=== What to do ===
Edit the entries below by replacing "customize menu" with "settings menu", leaving everything else as it is.

* * *

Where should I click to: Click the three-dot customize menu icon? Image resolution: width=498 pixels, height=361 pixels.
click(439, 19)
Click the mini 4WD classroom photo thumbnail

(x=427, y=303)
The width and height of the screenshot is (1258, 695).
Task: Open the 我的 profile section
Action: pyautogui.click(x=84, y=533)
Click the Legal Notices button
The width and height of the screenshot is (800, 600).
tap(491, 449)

* * *

=== The result ===
Where should I click to: Click the three-dot settings menu icon? Image resolution: width=498 pixels, height=361 pixels.
click(439, 19)
Click the mini 4WD classroom photo thumbnail

(x=427, y=303)
The width and height of the screenshot is (1258, 695).
Task: Open the 我的 profile section
Action: pyautogui.click(x=84, y=533)
Click the Legal Notices button
The width and height of the screenshot is (800, 600).
tap(491, 449)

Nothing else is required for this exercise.